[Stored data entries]
○ ○ ○ ○ ○ ○ ○

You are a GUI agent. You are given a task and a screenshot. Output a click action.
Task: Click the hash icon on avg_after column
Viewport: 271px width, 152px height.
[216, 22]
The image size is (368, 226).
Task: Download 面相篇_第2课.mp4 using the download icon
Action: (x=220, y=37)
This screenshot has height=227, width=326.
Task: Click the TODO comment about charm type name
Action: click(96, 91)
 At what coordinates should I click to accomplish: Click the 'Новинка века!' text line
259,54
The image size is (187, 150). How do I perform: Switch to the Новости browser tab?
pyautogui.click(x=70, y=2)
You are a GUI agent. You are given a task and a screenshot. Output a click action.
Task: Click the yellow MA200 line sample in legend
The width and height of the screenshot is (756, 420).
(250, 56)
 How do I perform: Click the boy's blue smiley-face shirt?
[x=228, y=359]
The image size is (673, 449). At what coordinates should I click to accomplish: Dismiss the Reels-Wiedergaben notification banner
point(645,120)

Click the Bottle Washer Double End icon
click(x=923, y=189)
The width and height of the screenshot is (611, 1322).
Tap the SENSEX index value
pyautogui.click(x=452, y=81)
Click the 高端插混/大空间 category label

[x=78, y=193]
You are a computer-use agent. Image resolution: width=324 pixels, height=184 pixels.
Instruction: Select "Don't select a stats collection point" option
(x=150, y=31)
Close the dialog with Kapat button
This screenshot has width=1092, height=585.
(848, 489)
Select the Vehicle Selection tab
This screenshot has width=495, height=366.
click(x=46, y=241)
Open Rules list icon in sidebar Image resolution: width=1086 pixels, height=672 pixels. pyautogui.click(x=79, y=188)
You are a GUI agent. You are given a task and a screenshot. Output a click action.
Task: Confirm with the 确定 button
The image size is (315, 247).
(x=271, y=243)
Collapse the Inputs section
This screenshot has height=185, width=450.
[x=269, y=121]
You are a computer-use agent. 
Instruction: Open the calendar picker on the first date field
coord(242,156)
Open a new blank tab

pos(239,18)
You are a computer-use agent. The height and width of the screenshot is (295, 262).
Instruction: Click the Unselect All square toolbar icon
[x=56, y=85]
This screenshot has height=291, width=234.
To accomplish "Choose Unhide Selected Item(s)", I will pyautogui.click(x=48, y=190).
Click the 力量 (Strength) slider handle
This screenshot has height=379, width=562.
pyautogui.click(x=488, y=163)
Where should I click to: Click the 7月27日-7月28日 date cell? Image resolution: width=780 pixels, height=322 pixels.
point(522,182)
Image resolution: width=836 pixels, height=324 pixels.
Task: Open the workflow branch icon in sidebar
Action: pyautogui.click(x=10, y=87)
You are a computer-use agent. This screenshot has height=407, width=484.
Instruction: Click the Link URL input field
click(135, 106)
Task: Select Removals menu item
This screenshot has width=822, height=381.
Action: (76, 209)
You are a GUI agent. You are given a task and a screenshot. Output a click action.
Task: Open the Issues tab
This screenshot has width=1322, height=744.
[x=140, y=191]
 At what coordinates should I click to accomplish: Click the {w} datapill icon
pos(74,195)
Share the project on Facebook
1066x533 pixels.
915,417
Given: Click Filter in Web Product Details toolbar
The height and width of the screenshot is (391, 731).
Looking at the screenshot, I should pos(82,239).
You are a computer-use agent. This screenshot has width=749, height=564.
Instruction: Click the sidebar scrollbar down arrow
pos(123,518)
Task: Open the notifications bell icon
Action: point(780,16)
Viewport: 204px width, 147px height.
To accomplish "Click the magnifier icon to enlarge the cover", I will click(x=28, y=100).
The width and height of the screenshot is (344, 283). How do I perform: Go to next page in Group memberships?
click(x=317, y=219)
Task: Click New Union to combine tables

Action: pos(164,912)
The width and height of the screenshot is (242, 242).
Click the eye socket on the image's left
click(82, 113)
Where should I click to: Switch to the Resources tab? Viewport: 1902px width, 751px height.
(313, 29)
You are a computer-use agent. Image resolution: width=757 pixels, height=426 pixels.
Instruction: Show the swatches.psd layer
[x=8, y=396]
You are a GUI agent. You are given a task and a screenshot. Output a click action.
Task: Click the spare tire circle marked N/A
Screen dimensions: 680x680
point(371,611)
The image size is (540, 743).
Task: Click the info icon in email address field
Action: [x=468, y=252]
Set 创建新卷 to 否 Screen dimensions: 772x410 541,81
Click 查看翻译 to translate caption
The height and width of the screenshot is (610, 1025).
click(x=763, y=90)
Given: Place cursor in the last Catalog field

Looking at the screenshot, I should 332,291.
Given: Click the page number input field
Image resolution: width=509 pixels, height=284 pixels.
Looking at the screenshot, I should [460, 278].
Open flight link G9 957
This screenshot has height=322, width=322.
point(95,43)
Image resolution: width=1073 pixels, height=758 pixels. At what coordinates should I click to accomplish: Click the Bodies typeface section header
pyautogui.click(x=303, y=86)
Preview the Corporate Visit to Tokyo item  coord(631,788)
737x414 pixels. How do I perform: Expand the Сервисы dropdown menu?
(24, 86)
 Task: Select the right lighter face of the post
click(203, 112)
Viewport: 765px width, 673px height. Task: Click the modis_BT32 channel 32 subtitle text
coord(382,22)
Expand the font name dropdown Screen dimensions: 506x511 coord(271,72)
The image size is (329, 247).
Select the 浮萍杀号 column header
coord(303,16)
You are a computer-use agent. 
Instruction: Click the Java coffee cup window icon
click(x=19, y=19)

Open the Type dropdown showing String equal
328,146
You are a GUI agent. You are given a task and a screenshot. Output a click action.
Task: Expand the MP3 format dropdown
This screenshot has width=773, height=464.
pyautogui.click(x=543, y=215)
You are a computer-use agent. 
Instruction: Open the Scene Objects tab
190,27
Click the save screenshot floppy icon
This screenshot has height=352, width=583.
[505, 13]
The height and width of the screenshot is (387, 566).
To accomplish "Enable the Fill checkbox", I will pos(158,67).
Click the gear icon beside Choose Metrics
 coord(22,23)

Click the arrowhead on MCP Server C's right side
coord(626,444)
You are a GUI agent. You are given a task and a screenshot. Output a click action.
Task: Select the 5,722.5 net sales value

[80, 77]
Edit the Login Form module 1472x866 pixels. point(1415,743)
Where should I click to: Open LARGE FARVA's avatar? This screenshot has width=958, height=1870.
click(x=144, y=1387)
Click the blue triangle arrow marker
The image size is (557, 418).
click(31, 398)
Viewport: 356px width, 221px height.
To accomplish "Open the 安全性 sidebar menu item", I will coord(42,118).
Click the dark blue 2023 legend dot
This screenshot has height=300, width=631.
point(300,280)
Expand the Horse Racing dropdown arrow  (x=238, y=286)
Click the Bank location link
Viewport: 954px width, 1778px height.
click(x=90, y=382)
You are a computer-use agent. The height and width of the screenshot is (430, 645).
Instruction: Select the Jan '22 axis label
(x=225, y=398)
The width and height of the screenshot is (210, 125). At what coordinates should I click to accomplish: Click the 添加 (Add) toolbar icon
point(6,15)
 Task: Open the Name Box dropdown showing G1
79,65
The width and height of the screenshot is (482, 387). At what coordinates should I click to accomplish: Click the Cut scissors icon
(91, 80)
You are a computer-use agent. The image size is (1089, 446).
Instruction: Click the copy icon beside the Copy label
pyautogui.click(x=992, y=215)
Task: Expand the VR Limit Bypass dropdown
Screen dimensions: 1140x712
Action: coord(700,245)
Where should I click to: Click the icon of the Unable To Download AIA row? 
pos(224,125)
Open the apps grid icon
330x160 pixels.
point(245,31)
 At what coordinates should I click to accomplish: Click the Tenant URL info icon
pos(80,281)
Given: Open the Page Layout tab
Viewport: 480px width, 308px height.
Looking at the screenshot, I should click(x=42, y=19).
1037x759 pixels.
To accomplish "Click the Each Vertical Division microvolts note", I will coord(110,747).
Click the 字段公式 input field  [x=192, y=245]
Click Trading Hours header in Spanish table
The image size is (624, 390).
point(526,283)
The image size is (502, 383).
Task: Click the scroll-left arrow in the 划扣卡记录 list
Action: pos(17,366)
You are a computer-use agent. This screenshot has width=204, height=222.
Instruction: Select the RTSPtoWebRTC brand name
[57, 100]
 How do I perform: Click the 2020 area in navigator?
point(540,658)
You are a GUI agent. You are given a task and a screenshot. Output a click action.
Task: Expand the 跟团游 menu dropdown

○ ○ ○ ○ ○ ○ ○

### Aim of the exercise
Begin with the line above that has "Task: Select the right" and continue through the line that has "The height and width of the screenshot is (387, 566).", setting each one down exactly. Stop there.

### Answer area
 Task: Select the right lighter face of the post
click(203, 112)
Viewport: 765px width, 673px height. Task: Click the modis_BT32 channel 32 subtitle text
coord(382,22)
Expand the font name dropdown Screen dimensions: 506x511 coord(271,72)
The image size is (329, 247).
Select the 浮萍杀号 column header
coord(303,16)
You are a computer-use agent. 
Instruction: Click the Java coffee cup window icon
click(x=19, y=19)

Open the Type dropdown showing String equal
328,146
You are a GUI agent. You are given a task and a screenshot. Output a click action.
Task: Expand the MP3 format dropdown
This screenshot has width=773, height=464.
pyautogui.click(x=543, y=215)
You are a computer-use agent. 
Instruction: Open the Scene Objects tab
190,27
Click the save screenshot floppy icon
This screenshot has height=352, width=583.
[505, 13]
The height and width of the screenshot is (387, 566).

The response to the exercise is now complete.